Data: The joint analysis of data from the two North American trials is highly unorthodox. Although the decision to do a single joint interim analysis of results from the combined total of 3,300 women was approved in advance by the FDA, the appropriateness and adequacy of the unprecedented joint analysis of data generated from two separate studies will need to be evaluated carefully to determine whether the conclusions drawn from it can be trusted statistically. This is especially true in light of the fact that the analysis did not include data from all of the randomized patients, and it will be necessary to determine whether this omission introduces error into the obtained results. Although it may be tempting to conclude, on the basis of the consistency in the results from this data set and the data from the HERA trial, that this joint analysis is justified, such a conclusion would be premature. Furthermore, adoption of such analyses might lead to flawed analyses and conclusions in the face of less robust effects in future studies.

In addition, we are concerned about how two such similar clinical trials were conducted simultaneously in North America. With resources scarce, the need to ensure that every trial addresses clinically relevant questions without duplication is especially important.

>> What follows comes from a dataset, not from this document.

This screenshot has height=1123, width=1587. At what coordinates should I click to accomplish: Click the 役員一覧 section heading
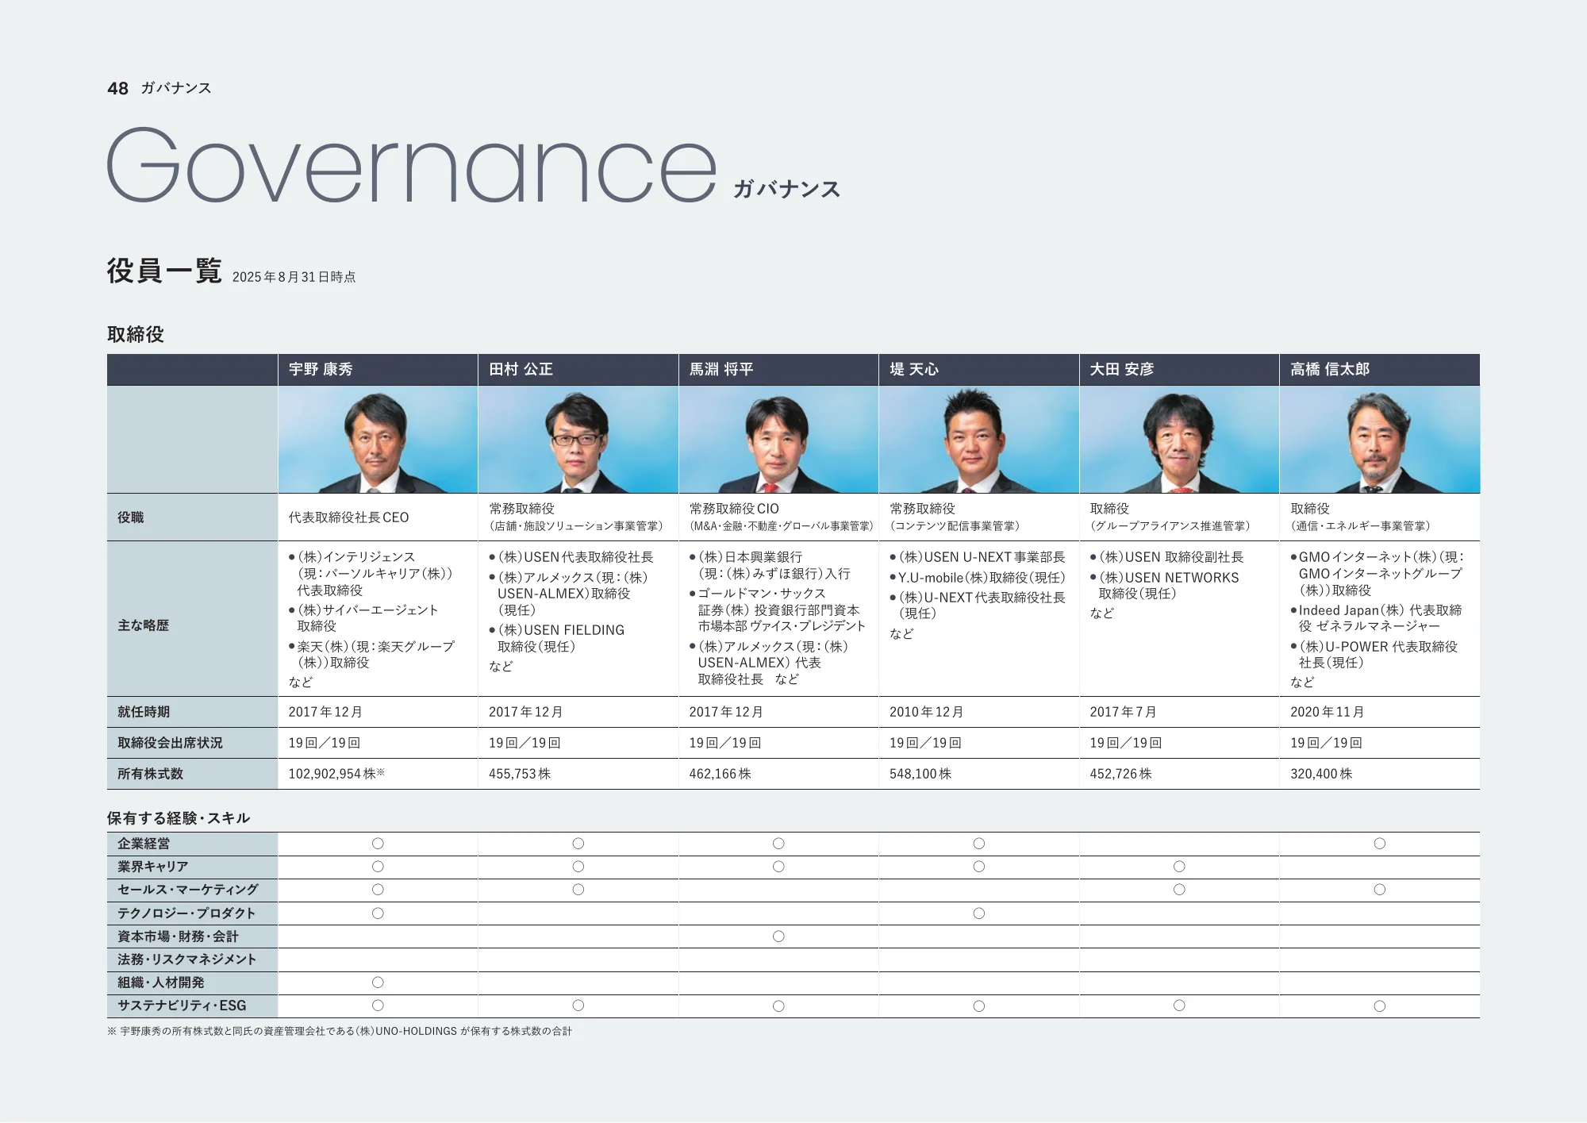coord(164,271)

Early stopping: When clinical trials are stopped early, important information about the long-term effects of the treatments involved may not come to light for many more years, even beyond the originally planned duration of the trial, and in that time, more women are exposed to the treatment. While the investigators in these studies plan to continue following the patients' progress, the loss of the control arm of the study will make full assessment of any long-term toxicities of adjuvant use of trastuzumab much less feasible. If women are advised, on the basis of these studies, to consider these treatments, they will be doing so without the benefit of much of the data that prospective randomized clinical trials are designed to provide. [See NBCCF fact sheet: "Early Stopping of Clinical Trials"].

About NBCCF
The National Breast Cancer Coalition Fund is a grassroots organization dedicated to ending breast cancer through the power of action and advocacy. The Coalition's main goals are to increase federal funding for breast cancer research and collaborate with the scientific community to implement new models of research; improve access to high quality health care and breast cancer clinical trials for all women; and expand the influence of breast cancer advocates in all aspects of the breast cancer decision making process.

Reference
American Society of Clinical Oncology, 2005 ASCO Annual Meeting, May 13-17, 2005, Orlando, FL. Advances in Monoclonal Antibody Therapy for Breast Cancer (Scientific Symposium). www.asco.org

Footnote:
¹ Although the patterns of administration varied between trials, both the B-31 and the N-9831 trials included a control group treated with AC followed by paclitaxel, and an experimental group that got trastuzumab in addition to paclitaxel. A third experimental group, included in the NCCTG N-9831 trial but not the NSABP B-31 trial, got AC followed by paclitaxel followed later by trastuzumab. Data from this group were not included in the joint analysis. With the decision to stop the trial early, some patients from this group will now be eligible to begin getting trastuzumab treatments earlier instead of waiting until the end of their chemotherapy as originally planned.